-- Excerpt follows --

What does Mr Shays say about NDAA 2012?
Shays is also wrong about SS. We should lower the retirement age and increase benefits. Create a National Health insurance that all medical providers must accept. Pay for it by eliminating the cap on SS tax of income, and by cutting the military, and by increasing productive American employment through trade and tax and FULL EMPLOYMENT policies.
Of course Shays posed as "reasonable maverick" to propose such things as "save" $60 billion from the war budget. That would clip the toenail of the elephant $660 Billion NDAA 2012 by which Shays-clone Himes and the other Republicrats will spend $2 million A MINUTE to buy over 800 US military bases on foreign soil, deploy military personnel to 150 countries simultaneously, and have endless undeclared wars worldwide. We should make a 10-year plan to cut the military budget 80-90% and dismantle all our foreign bases and become a NORMAL country, use our diplomats, etc. After all, its all borrowed money and an off-shored economy will never pay for it.

-- Excerpt concluded --
-- Records shown follows --

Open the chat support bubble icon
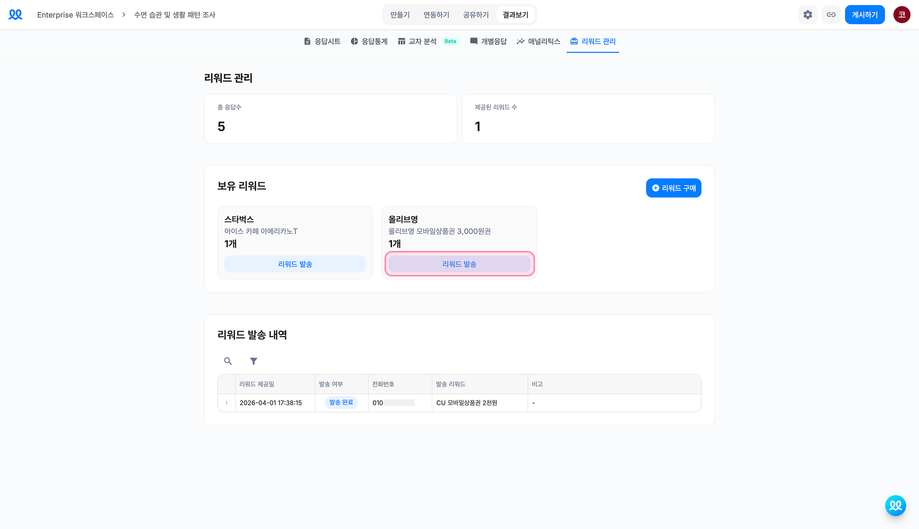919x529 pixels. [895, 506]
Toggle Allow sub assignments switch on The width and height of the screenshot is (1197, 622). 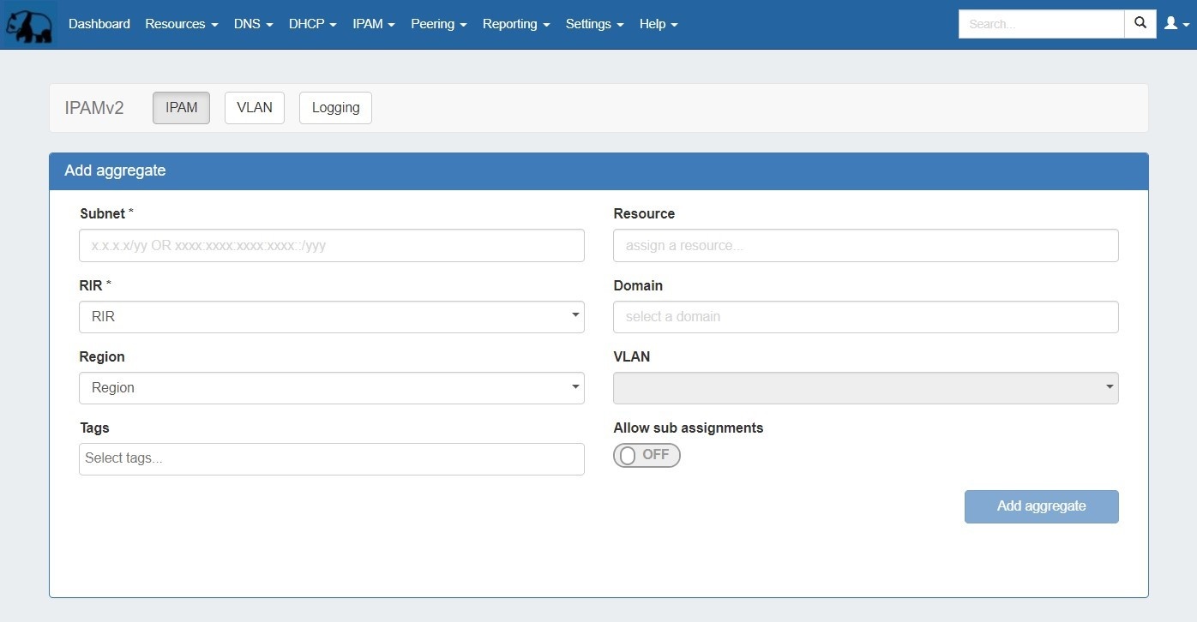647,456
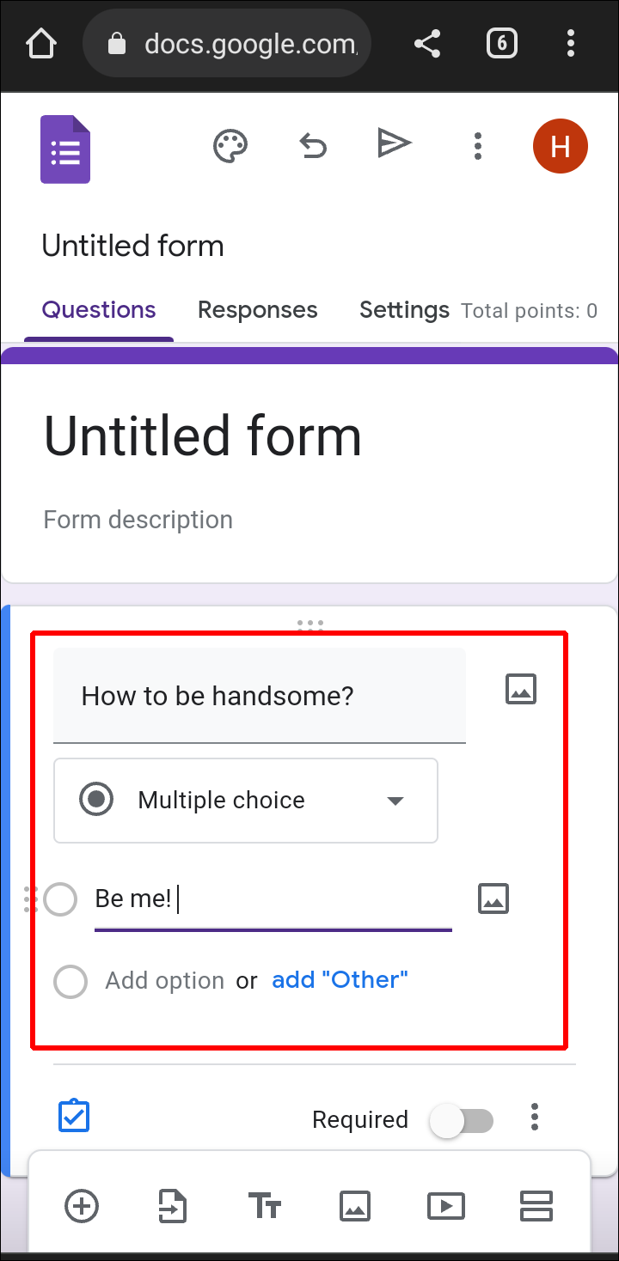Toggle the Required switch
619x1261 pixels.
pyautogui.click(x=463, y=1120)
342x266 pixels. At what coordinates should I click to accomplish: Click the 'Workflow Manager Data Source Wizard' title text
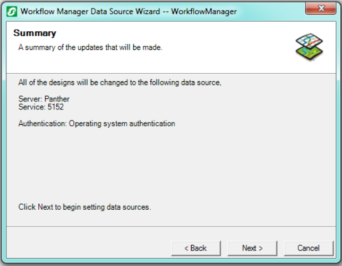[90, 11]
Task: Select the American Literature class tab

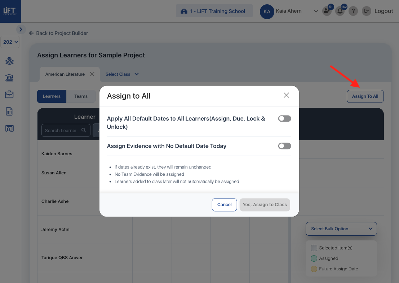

-- Records shown concluded --
-- Records shown follows --

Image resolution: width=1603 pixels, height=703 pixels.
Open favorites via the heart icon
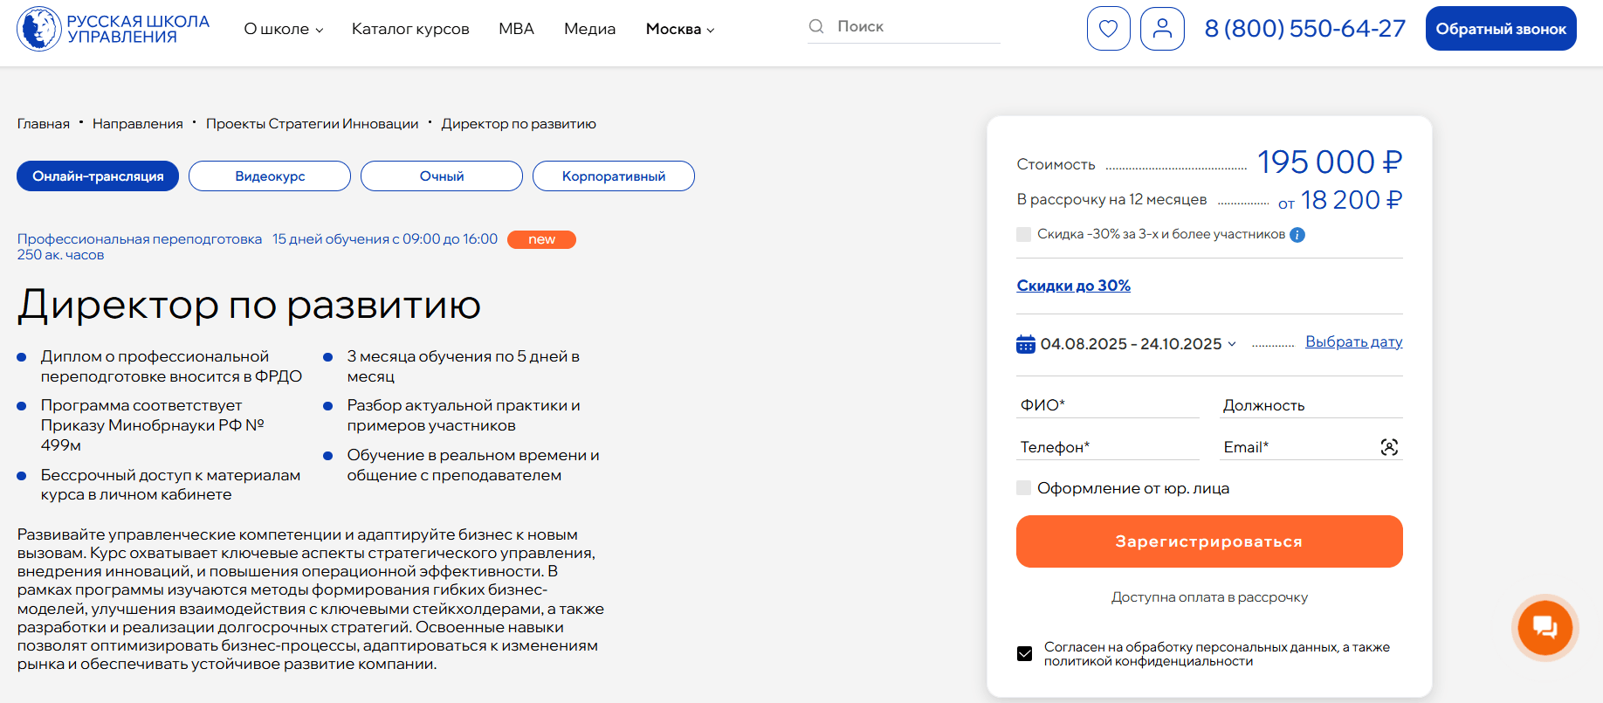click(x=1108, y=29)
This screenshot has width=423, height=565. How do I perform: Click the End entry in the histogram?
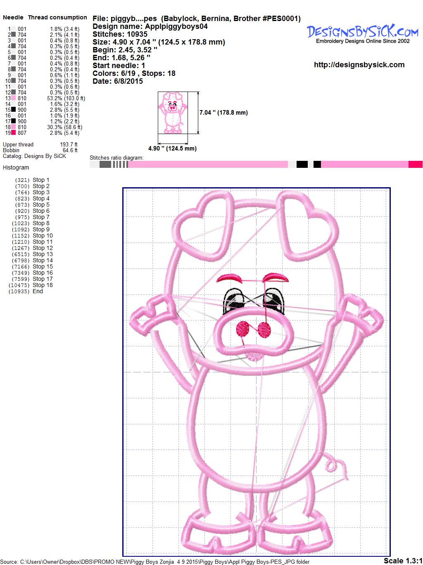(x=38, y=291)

-- Records shown concluded --
-- Records shown follows --

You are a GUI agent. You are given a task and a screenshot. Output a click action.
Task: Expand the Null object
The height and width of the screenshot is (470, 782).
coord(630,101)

-- Records shown concluded --

Exercise brief:
Continue the comment on Shays and the NDAA 2012 military budget from its last sentence. The records are separate material and have no connection to the text about Shays and military spending.

Answer to the exercise:
Shays, like Himes and Lieberman, was an aggressive promoter of the so-called "free trade" treaties that allowed his Wall Street friends to export over 40,000 US factories and 6+ million US jobs in the past 11 years --and the process continues to bleed our nations infrastructure of opportunity and future prosperity.
Time to replace so-called "free trade" policy with a MADE IN USA TRADE POLICY.